[INSTRUCTIONS TO FOLLOW]: Please find every line in the records below that contains the word "Where" and copy each one.

Word and element pointing records:

————

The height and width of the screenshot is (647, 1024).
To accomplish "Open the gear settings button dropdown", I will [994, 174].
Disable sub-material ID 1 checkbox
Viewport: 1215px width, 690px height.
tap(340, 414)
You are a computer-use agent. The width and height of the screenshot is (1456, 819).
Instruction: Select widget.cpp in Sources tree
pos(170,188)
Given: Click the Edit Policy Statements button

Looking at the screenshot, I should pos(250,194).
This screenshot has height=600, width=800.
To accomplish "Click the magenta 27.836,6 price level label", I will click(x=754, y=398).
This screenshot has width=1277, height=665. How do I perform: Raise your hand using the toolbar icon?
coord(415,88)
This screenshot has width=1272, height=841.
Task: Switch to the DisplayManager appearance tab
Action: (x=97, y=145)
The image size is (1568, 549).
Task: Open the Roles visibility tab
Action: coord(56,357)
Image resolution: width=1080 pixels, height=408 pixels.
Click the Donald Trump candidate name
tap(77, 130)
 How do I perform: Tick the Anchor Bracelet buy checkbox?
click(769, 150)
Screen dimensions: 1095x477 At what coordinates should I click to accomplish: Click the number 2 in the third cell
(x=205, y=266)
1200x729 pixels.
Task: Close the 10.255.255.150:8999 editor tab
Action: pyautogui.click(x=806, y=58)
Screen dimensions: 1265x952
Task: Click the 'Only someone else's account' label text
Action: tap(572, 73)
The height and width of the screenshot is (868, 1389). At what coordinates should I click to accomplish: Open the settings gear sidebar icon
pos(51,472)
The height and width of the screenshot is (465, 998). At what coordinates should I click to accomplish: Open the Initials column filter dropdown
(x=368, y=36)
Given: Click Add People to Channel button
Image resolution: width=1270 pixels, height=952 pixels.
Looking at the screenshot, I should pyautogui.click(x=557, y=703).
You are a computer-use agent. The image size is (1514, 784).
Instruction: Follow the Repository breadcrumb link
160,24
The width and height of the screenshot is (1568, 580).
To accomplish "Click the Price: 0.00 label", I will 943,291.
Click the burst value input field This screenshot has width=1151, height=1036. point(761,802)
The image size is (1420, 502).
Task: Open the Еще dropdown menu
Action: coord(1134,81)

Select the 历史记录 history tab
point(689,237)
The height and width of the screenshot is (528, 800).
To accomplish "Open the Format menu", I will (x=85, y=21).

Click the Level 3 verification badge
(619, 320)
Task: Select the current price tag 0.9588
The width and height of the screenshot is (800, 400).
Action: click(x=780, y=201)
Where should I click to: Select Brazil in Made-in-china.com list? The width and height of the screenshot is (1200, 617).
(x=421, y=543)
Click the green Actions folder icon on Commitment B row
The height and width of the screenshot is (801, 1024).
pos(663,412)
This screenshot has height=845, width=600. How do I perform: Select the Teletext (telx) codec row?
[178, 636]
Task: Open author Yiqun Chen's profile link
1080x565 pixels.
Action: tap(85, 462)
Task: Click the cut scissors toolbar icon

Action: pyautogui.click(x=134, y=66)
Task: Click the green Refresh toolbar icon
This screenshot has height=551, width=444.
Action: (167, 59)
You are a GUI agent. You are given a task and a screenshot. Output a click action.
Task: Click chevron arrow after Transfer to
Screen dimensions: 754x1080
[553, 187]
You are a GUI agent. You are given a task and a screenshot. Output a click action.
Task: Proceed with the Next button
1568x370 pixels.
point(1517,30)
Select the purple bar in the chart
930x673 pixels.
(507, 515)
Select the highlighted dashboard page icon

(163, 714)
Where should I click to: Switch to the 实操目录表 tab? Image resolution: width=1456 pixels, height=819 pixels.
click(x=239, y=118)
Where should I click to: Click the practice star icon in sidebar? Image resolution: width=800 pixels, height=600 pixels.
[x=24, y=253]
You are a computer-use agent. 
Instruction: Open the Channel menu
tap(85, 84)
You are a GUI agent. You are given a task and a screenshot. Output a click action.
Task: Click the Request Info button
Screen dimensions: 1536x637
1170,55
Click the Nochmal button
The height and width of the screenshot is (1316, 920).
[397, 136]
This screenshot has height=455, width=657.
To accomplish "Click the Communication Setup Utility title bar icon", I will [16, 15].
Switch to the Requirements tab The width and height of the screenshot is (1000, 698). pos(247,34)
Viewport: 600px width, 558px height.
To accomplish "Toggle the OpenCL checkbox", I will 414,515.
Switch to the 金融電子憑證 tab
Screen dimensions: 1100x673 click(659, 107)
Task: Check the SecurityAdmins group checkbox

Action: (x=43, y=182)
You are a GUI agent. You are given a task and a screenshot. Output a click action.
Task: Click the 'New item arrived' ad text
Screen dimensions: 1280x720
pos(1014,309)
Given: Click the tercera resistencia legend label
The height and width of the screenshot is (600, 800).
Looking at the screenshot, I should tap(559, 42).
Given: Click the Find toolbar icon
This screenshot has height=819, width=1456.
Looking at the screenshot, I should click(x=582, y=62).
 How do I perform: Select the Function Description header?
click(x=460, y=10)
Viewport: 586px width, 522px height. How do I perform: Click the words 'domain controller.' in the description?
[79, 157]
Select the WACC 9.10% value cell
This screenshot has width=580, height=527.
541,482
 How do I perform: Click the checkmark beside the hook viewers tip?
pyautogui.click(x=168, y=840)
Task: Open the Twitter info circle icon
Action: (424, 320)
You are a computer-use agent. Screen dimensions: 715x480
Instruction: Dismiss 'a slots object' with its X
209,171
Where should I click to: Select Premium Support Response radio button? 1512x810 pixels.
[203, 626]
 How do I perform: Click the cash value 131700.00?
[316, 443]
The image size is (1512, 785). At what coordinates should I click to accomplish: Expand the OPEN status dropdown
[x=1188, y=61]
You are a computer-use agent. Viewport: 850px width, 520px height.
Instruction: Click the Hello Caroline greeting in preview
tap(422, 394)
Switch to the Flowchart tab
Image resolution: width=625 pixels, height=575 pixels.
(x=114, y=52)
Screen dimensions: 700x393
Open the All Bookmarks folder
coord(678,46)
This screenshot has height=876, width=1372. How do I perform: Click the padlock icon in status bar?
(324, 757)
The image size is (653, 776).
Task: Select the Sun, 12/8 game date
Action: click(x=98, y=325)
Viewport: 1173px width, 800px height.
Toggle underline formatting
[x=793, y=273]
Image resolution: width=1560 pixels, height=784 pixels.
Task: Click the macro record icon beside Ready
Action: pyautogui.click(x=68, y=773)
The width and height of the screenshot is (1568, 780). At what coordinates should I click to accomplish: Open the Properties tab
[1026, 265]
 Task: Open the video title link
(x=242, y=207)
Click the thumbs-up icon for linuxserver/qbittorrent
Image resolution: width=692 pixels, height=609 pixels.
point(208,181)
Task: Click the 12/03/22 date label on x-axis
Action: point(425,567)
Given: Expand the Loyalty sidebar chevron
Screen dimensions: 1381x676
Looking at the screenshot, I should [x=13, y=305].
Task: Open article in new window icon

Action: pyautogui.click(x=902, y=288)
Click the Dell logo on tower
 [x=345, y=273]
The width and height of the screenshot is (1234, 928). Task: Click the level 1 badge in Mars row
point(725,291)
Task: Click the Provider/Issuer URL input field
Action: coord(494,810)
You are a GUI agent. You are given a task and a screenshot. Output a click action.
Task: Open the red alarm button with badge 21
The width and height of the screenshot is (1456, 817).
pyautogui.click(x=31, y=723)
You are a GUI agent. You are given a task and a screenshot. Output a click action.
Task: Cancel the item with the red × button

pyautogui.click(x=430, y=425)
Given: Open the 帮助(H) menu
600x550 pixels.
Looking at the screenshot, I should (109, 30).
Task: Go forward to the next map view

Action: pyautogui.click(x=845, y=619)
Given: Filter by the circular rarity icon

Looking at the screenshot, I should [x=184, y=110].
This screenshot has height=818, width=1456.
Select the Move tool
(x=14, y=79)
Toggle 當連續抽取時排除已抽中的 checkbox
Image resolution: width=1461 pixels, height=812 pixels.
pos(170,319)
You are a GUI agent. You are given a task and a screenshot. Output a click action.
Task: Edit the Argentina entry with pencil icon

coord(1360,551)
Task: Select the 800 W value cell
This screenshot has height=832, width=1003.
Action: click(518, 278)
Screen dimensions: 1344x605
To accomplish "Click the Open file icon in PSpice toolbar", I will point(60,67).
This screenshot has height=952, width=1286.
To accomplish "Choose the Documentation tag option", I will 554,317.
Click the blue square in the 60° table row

————

[FINISHED ANSWER]:
Where should I click to: Select Brazil in Made-in-china.com list? The width and height of the screenshot is (1200, 617).
Where should I click to: Switch to the 实操目录表 tab? Image resolution: width=1456 pixels, height=819 pixels.
Where should I click to: Click the practice star icon in sidebar? Image resolution: width=800 pixels, height=600 pixels.
Where should I click to: Select Premium Support Response radio button? 1512x810 pixels.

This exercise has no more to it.